**УСЛОВИЕ ЗАДАЧИ**: Согласно фрагменту о Мережковском, в каком году и в каком издании появилась его статья «Флобер в своих письмах»?

Яростная критика Ильина вряд ли может быть признана справедливой – не Мережковский же выдумал «двусмысленные и раздвоенные» исторические эпохи! Но итог филиппики неожиданно говорит в пользу Мережковского: для того он и громоздит в своих книгах исторические ужасы друг на друга, чтобы, ужаснувшись, читатель «невольно начал молиться». Сам человек, повторим, не сможет сделать в истории ничего. «Не надейтесь на князи, на сыны человеческие – в них же нет спасения», – недаром поется в начале православной литургии.

* * *

К историософской художественной прозе Мережковского идейно примыкают его эссе и историко-литературные «исследования» этого периода.

Уже с первых шагов Мережковского – историка мировой культуры, с появления в 1888 году в «Северном вестнике» статьи «Флобер в своих письмах» и вплоть до конца 1890-х годов, когда многочисленные отдельные очерки составили органичное единое целое – книгу «Вечные спутники» (1897), каждое из его выступлений в этом роде вызывает в отечественной периодике эффект скандала. Издатель «Спутников» П. П. Перцов, близко знавший Мережковского в эпоху «рубежа столетий», вспоминал, что как критик, вообще как теоретический писатель, Дмитрий Сергеевич был настоящий «литературный изгнанник», вынужденный сотрудничать с второстепенными изданиями: «Такие, совершенно объективные и мастерски написанные статьи, как о Гончарове и Майкове, могли быть напечатаны только в захудалом „Труде“ – ежемесячном приложении к еженедельной „Всемирной иллюстрации“, то есть где-то на задворках литературы. В парадных покоях их новизна шокировала». «Вообще в русской литературе встречали меня недоброжелательно, – сдержанно замечает Мережковский в автобиографии 1914 года, – и недоброжелательство это до сих пор продолжается. Я мог бы справить 25-летний юбилей гонений безжалостных».

Главной причиной неприятия очерков Мережковского была их жанровая новизна. Во вступлении к «Вечным спутникам» автор объяснял, что цель его работы заключалась не в том, чтобы «дать более или менее объективную, полную картину какой-либо стороны, течения, момента во всемирной литературе» (как это было принято в предшествующей традиции русской литературной критики), а в том, чтобы выявить специфику отношений между «классиком» и самим Мережковским – «представителем известного поколения». Мережковский называл это «критикой субъективной, психологической, неисчерпаемой по существу своему, как сама жизнь, ибо каждый век, каждое поколение требует объяснения великих писателей прошлого в своем свете, в своем духе, под своим углом зрения». В современном понимании «субъективная критика» Мережковского является не чем иным, как литературно-философским эссе.

**ИСХОДНЫЕ ДАННЫЕ**:
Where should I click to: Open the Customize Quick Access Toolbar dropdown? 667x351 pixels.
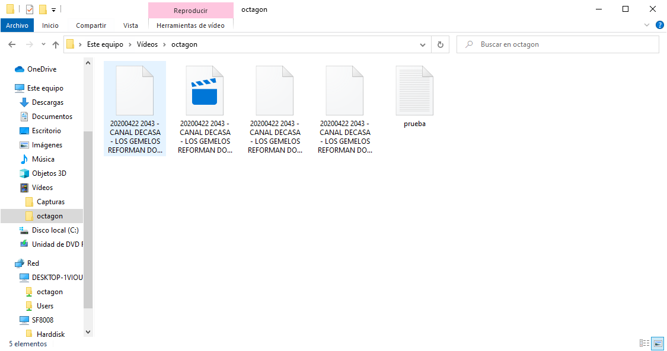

**РЕШЕНИЕ ЗАДАЧИ**: В 1888 году в «Северном вестнике».